Frontier Airlines sought bankruptcy protection yesterday, the fourth carrier to do so over the past several weeks as exorbitant fuel prices eat into earnings and a weak U.S. economy keeps more people grounded.
Frontier Airlines Holdings Inc., the low-fare carrier’s parent, said it was forced into bankruptcy after its principal credit card processor, First Data Corp., said it would begin withholding a greater share of proceeds from ticket sales.
Denver-based Frontier said it would continue to operate a full schedule of flights, pay suppliers and employees as it reorganizes. The filing in U.S. Bankruptcy Court in New York prevents the credit card processor from increasing its “holdback,” Frontier CEO Sean Menke said.
“By filing for Chapter 11, we will now have the time and legal protection necessary to obtain additional financing and enhance our liquidity,” Mr. Menke said in a statement. “Fortunately, we believe that we currently have adequate cash on hand to meet our operating needs while we take steps to further strengthen our company.”
ATA Airlines, Skybus and Aloha Airgroup also have filed for bankruptcy in the past three weeks, but Mr. Menke said Frontier’s reasons for doing so were different.
Frontier’s agreement with First Data allowed the processor to hold 45 percent of the amount a passenger charges for a ticket until travel is completed.
Frontier spokesman Joe Hodas said First Data notified the airline this week that it would boost the holdback to 50 percent immediately and to 100 percent by May 1.
“This change in established practices would have represented a material change to our cash forecasts and business plan,” Mr.
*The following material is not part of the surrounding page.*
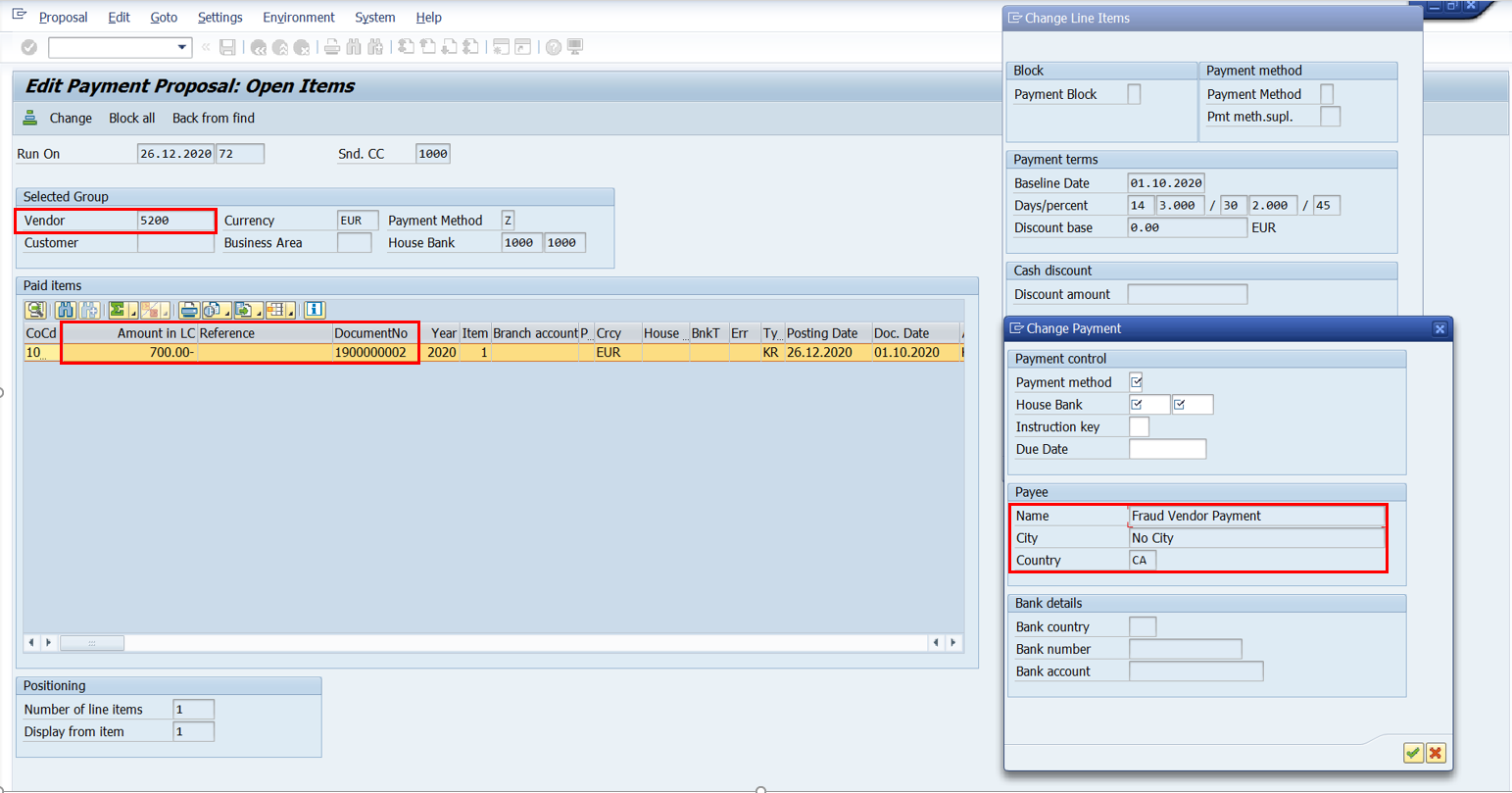Enable the Payment Block checkbox
Viewport: 1512px width, 793px height.
1134,93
Menke said. “Unchecked, it would have put severe restraints on Frontier’s liquidity and would have made it impossible for us to continue normal operations.”
By filing for bankruptcy, Frontier can fend off First Data until a judge issues a decision or the reorganization is completed. First Data did not immediately comment.
Frontier expects the reorganization to take nine to 18 months.
In other airline news yesterday, American Airlines canceled 595 more flights on the fourth day of travel disruptions caused by grounding its Boeing Co. MD-80 jets to inspect and repair wiring.
The scrubbed flights pushed this week’s total to 3,082 at the world’s largest carrier. More than 273,000 passengers had been stranded through yesterday, and the latest cancellations may add about 65,450 to that count.
While more flights may be dropped today, American said yesterday that it expected to return to a full flight schedule by tomorrow. Compensating travelers and fixing planes will cost “tens of millions of dollars,” American said.
“When you cancel 45 percent of your flights, you’re going to lose passengers to your competitors, and your costs are going to go up,” James M. Higgins, a Soleil Securities Corp. analyst, said. “I don’t think it has any long-term effect. There’s this flurry of activity, and then it will pass.”
Of 300 MD-80s in the airline’s fleet, 226 are back in service, American said.
“There is no sugarcoating the fact that we are going to have to earn back the trust of the customers we disappointed in recent days,” Chief Executive Officer Gerard Arpey said in a message to employees.